Re: [jats-list] @content-type on elements for bibliographic citations?

Subject: Re: [jats-list] @content-type on elements for bibliographic citations?
From: Bruce Rosenblum <bruce@xxxxxxxxx>
Date: Tue, 14 Aug 2012 12:36:47 -0400
Hi Kevin,

With respect to one specific item in your questions, I believe it's generally more flexible to use mixed-citation when tagging non-journal references rather than element-citation because you can run into cases where element citation just doesn't work well for some more unusual non-journal (e.g. book, book chapter, conference papers, or gray literature) references. You might want to look at my JATS-con paper and presentation from 2011 (http://www.ncbi.nlm.nih.gov/books/NBK62602/) for more information about tagging references in general.

Best regards,

Bruce

At 07:12 PM 8/5/2012, Kevin Hawkins wrote:
As I become familiar with JATS, one thing that has struck me is that the content model of <element-citation> is remarkably flat. There is no grouping of information within the citation -- for example, of data relating to an article versus information related to the journal it appears in, or of data related to a chapter versus information related to the book it appears in, or of data related to a series in which a book or journal issue appears.
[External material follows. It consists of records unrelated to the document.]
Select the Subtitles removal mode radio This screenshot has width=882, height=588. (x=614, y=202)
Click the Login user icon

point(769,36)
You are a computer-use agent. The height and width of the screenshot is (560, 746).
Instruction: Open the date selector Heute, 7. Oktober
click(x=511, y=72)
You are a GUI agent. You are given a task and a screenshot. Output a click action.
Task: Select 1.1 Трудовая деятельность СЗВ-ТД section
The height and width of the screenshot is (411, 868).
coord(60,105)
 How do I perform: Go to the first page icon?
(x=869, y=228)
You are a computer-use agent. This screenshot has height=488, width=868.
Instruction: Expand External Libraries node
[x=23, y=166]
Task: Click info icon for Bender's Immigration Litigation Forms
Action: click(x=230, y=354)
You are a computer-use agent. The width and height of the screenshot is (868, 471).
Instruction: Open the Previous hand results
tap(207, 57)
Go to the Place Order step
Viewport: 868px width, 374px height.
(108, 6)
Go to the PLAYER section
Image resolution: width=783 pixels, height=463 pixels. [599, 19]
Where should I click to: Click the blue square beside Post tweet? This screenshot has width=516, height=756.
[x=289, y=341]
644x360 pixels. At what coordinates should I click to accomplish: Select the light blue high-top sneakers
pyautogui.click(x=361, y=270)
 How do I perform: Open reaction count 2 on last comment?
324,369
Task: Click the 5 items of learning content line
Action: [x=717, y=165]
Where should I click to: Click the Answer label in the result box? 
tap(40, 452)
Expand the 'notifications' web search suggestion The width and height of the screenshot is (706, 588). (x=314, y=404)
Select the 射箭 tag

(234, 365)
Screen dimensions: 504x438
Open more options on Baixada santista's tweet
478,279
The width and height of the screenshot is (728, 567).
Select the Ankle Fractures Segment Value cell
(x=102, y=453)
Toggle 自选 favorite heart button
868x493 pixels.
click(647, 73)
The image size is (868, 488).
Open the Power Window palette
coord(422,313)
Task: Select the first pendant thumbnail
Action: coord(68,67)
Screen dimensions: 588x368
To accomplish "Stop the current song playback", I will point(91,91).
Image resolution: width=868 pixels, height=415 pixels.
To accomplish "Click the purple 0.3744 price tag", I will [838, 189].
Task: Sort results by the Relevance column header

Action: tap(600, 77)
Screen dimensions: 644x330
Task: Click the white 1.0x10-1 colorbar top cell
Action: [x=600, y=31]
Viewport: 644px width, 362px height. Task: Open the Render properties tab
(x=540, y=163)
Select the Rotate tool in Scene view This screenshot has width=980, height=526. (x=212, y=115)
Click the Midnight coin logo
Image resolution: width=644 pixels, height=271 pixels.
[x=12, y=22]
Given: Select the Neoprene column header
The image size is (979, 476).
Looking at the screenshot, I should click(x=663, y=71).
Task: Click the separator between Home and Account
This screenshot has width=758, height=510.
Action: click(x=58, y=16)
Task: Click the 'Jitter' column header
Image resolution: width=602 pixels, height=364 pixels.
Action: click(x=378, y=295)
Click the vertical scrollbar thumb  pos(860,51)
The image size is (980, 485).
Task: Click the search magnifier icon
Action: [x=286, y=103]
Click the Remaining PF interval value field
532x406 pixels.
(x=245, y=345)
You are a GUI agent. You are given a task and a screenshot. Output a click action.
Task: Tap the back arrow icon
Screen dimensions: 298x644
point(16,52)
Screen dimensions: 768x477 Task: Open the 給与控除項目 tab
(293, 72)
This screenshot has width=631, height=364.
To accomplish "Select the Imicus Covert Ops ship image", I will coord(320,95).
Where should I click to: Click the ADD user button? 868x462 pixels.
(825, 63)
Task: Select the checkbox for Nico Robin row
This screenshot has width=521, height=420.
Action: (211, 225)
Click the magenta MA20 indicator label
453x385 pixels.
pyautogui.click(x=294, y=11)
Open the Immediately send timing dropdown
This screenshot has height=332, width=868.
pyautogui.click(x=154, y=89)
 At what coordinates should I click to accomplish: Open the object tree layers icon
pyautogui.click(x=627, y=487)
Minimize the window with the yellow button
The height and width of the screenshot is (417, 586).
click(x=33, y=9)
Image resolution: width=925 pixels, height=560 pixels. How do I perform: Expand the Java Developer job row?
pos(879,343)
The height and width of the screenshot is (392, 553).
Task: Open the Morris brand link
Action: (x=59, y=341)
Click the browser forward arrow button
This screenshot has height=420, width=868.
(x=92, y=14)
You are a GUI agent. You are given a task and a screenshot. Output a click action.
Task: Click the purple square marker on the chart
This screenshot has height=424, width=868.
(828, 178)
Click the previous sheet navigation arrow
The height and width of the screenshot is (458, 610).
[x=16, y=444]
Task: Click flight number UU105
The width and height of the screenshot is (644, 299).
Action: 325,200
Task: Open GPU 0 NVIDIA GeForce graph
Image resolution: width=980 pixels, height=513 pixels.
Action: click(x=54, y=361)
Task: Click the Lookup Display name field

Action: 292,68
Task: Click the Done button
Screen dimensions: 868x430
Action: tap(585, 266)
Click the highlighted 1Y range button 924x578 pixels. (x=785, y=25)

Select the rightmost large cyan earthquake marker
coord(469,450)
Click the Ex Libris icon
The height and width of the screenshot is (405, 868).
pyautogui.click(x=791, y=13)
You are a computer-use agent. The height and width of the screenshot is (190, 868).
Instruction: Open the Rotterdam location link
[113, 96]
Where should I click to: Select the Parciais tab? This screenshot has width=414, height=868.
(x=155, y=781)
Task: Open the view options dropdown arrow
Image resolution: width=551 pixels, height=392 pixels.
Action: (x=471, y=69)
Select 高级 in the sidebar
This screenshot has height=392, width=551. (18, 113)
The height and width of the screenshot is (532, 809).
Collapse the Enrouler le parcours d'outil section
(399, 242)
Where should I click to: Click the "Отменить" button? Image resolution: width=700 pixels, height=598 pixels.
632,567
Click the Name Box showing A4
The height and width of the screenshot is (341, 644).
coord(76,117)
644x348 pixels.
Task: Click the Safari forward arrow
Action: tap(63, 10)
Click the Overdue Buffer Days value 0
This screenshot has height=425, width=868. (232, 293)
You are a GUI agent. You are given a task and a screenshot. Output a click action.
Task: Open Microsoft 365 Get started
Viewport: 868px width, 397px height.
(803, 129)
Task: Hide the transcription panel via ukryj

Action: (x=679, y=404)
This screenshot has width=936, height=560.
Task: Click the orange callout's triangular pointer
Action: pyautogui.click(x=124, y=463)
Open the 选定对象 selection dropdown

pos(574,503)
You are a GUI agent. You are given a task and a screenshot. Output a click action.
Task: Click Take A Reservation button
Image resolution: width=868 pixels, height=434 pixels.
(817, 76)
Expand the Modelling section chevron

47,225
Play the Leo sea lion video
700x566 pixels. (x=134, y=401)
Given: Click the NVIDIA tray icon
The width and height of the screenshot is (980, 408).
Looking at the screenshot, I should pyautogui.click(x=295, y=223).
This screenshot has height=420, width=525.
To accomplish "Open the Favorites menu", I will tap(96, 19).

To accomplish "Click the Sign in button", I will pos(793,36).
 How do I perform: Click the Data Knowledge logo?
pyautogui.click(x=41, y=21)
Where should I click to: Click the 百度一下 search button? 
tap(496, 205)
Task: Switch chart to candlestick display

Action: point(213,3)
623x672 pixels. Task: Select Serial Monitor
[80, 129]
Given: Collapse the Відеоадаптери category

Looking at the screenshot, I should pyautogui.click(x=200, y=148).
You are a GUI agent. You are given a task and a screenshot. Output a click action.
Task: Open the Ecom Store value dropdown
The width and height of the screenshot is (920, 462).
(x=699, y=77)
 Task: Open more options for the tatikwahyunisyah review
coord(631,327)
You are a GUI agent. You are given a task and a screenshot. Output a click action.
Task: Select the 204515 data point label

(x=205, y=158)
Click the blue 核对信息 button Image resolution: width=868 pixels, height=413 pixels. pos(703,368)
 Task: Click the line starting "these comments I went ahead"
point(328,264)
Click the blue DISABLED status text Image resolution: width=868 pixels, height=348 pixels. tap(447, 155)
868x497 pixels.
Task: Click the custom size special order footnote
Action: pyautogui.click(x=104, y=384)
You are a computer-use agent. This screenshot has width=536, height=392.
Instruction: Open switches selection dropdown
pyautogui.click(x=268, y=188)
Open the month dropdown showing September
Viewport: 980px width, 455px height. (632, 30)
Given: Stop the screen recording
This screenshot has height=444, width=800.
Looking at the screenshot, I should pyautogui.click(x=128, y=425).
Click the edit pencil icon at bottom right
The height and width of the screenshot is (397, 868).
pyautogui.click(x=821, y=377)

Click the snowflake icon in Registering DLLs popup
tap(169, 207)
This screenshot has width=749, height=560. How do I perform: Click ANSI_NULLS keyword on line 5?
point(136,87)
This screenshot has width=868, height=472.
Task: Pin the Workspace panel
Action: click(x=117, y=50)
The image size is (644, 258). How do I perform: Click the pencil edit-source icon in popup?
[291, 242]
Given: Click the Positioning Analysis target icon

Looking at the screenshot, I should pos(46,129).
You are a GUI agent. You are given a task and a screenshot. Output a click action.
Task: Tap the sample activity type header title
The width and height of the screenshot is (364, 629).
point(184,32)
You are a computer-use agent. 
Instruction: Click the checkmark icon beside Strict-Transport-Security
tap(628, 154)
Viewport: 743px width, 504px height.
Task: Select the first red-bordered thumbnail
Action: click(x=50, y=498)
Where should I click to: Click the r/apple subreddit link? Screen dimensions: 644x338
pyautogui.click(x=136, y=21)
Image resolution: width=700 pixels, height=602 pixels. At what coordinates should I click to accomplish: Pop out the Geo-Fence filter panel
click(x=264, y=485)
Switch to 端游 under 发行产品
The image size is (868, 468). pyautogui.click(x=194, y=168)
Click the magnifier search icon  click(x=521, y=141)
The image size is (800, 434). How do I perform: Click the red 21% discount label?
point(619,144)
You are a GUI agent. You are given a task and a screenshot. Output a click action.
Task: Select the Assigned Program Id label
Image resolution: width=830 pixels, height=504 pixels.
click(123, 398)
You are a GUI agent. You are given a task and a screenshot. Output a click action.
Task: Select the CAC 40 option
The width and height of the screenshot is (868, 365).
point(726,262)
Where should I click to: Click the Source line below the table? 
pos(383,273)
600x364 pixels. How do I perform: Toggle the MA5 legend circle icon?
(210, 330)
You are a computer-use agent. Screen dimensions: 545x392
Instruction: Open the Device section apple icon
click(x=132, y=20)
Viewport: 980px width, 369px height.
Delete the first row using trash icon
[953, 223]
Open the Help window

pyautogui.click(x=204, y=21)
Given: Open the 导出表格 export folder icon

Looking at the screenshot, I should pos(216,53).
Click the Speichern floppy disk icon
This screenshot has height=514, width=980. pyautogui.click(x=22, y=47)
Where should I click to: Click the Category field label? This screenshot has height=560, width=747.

Would anyone be willing to share a tagged examples of one or more of these:

a) A citation to a particular page or pages within a journal article (where you an <fpage>/<lpage> pair for the cited pages and another pair for the page range of the whole journal article)

b) A citation for a chapter within an anthology (where you one <person-group>/<collab> for the author and one <person-group>/<collab> for the editor of the anthology)

c) A citation for a special issue of a journal that is part of a monographic series (where you have a <volume> for the journal's numbering and another <volume> for the series numbering)

While I realize that in each case you could simply have more than one of the elements I list above within the <element-citation> (or <mixed-citation>), I'm wondering whether anyone tries to distinguish these with, say, @content-type, and if so, whether they have a controlled vocabulary for values of @content-type. That is, how do you distinguish the components of such complex citations in a way that the citation could be processed by a machine?